Go to the line containing "Where should I" and retype it and every later line exactly as written, up to the last line of the entries. Keep pictures out.

───

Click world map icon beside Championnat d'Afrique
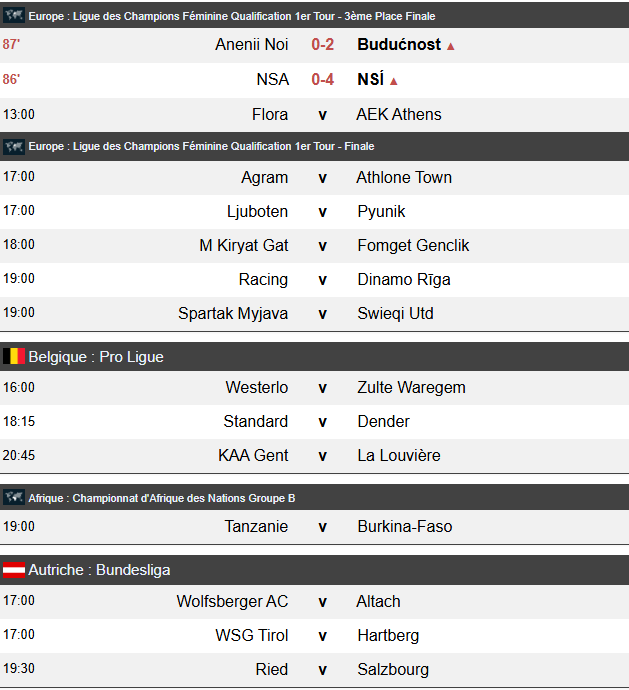The image size is (629, 690). click(x=14, y=498)
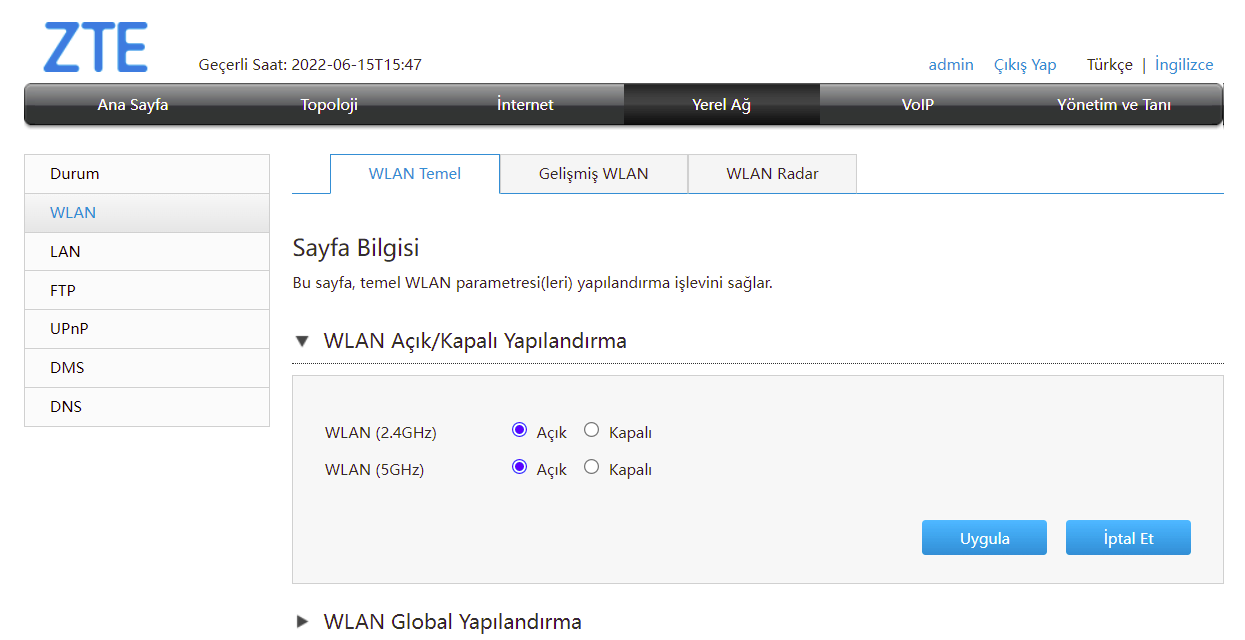Set WLAN 5GHz to Açık
Viewport: 1245px width, 640px height.
pyautogui.click(x=519, y=467)
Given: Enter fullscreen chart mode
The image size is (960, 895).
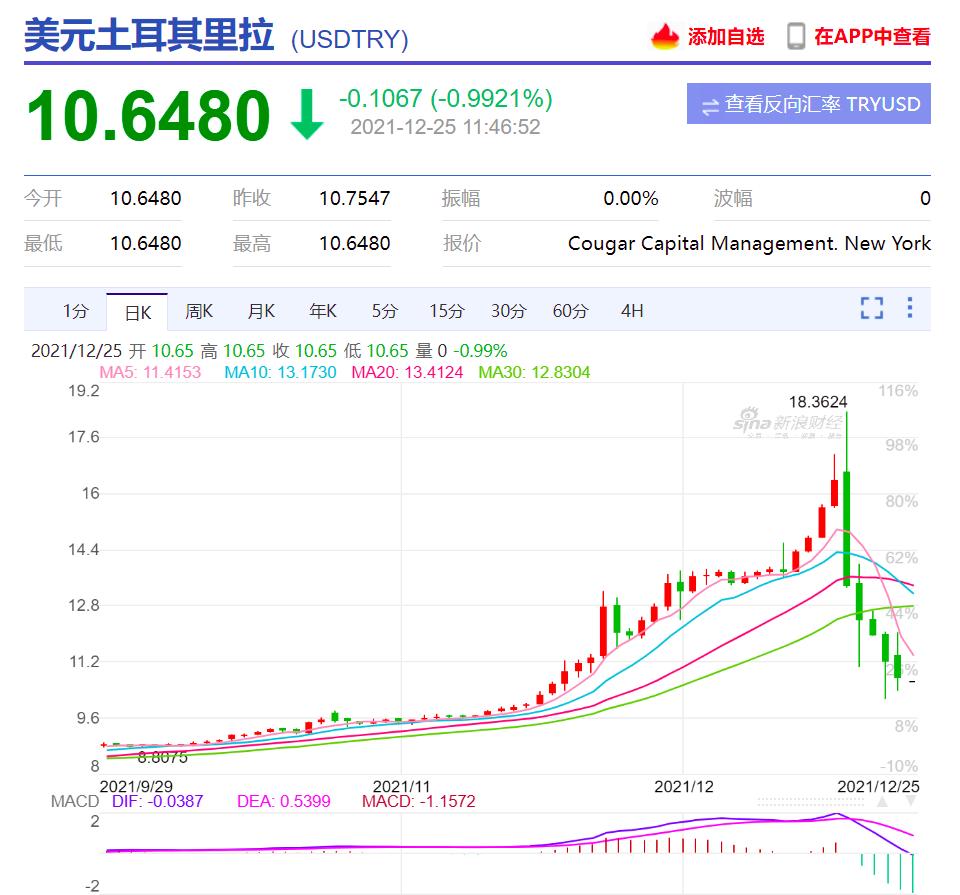Looking at the screenshot, I should point(872,308).
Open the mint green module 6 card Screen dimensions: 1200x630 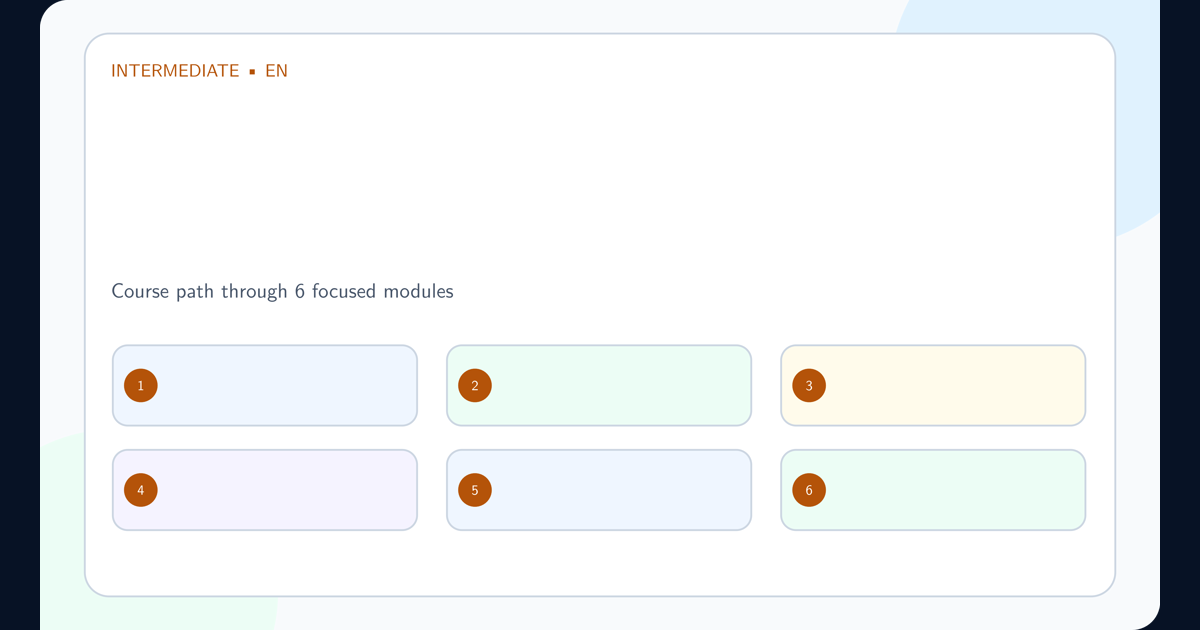coord(933,490)
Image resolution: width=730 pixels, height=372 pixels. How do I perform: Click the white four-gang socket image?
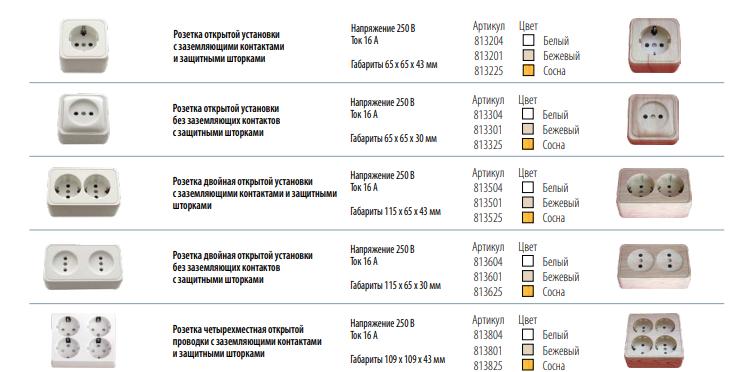(x=84, y=340)
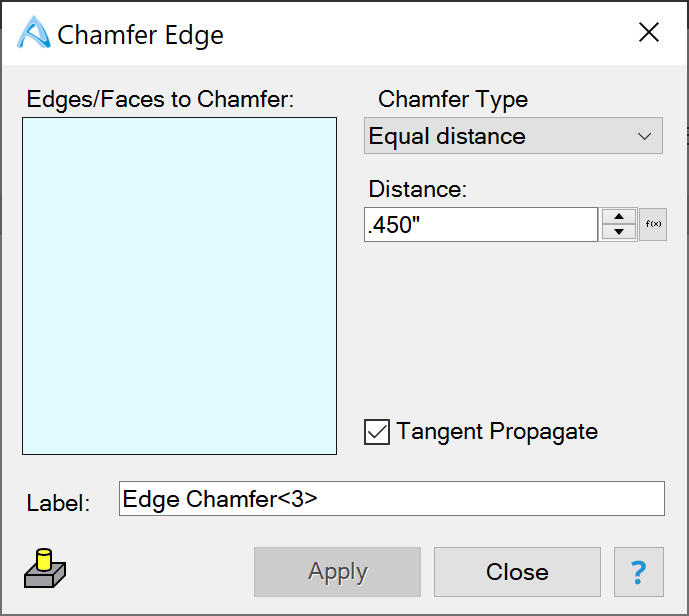Screen dimensions: 689x616
Task: Click the Chamfer Edge title bar text
Action: tap(141, 35)
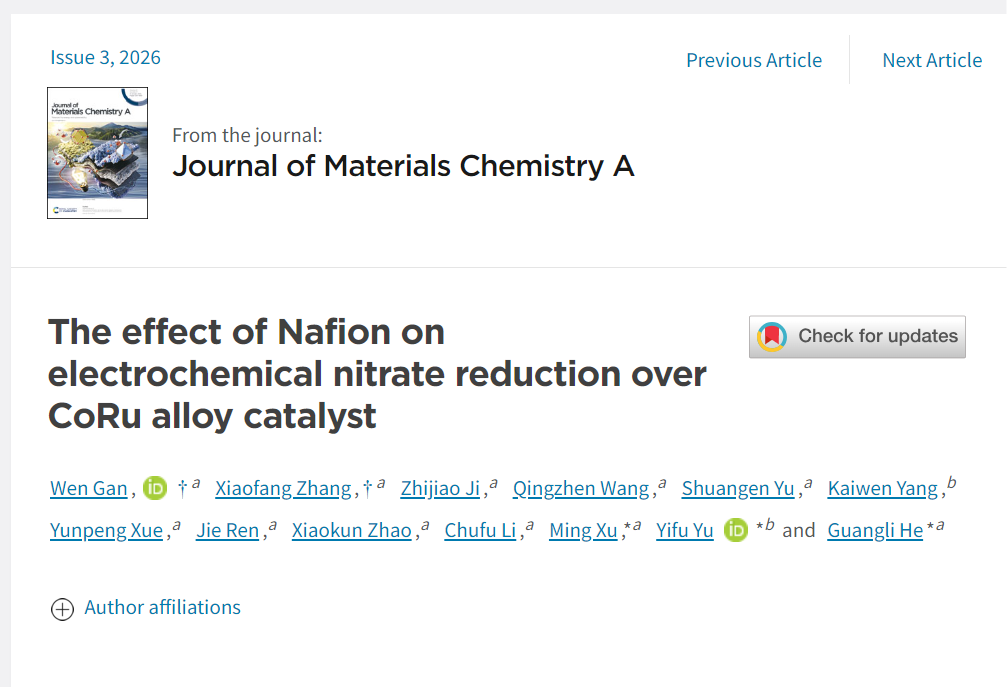This screenshot has height=687, width=1007.
Task: Select corresponding author Guangli He
Action: [x=875, y=530]
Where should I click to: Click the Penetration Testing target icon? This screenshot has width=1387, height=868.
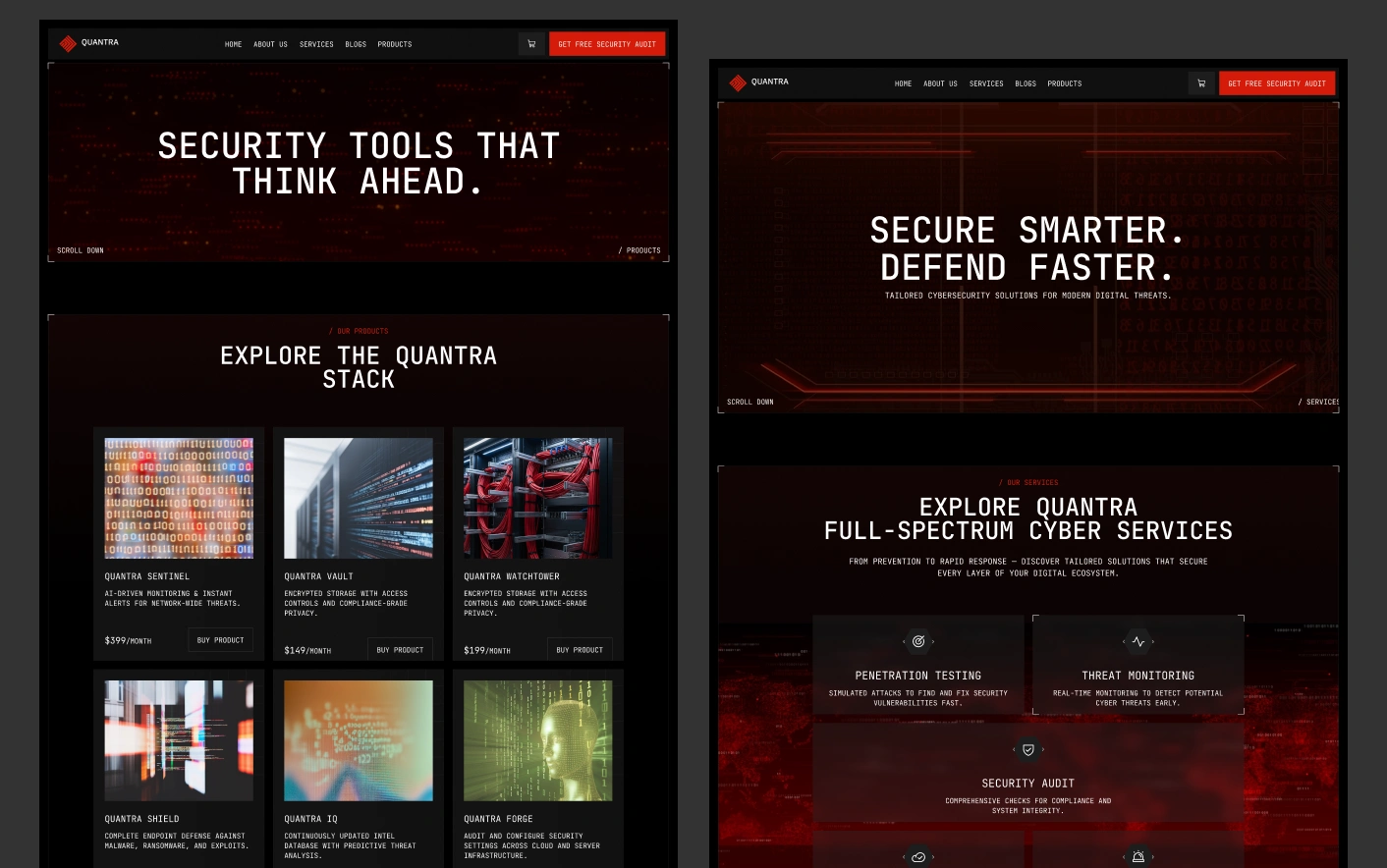pyautogui.click(x=918, y=641)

───

ANSWER FOR THE TASK —
Where should I click to: Click the Penetration Testing target icon? This screenshot has width=1387, height=868.
pyautogui.click(x=918, y=641)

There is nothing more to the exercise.